WHAT THE EXERCISE ASKS>
Pull each line containing "agent" out of the data and copy it.

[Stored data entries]
::::::::::

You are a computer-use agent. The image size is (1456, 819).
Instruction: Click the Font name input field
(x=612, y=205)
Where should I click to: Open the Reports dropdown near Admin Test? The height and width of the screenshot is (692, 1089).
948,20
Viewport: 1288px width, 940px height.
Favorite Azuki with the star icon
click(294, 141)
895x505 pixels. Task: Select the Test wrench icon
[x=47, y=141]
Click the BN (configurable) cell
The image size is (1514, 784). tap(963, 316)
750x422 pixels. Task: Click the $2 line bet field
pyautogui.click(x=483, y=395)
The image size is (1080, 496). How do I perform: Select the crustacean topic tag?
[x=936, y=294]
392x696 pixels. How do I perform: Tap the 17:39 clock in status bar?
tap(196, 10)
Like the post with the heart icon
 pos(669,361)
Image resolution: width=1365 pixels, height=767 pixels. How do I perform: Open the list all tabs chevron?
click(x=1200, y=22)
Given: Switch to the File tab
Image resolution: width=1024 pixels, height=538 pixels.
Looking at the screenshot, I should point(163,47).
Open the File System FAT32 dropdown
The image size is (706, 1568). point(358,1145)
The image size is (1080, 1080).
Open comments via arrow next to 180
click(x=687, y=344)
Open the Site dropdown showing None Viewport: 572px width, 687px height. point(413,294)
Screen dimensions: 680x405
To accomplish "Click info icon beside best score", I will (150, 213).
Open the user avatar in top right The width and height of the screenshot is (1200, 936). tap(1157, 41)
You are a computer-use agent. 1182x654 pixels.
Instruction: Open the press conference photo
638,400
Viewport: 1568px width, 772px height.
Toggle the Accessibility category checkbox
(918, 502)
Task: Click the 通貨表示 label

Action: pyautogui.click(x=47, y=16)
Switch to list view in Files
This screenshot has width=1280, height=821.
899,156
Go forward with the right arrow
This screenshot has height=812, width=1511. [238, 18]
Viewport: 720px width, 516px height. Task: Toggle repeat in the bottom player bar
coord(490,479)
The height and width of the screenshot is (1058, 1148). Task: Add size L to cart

::::::::::

RESULT OF THE EXERCISE>
You are a computer-use agent. The image size is (1456, 819).
You are a computer-use agent. 1182x654 pixels.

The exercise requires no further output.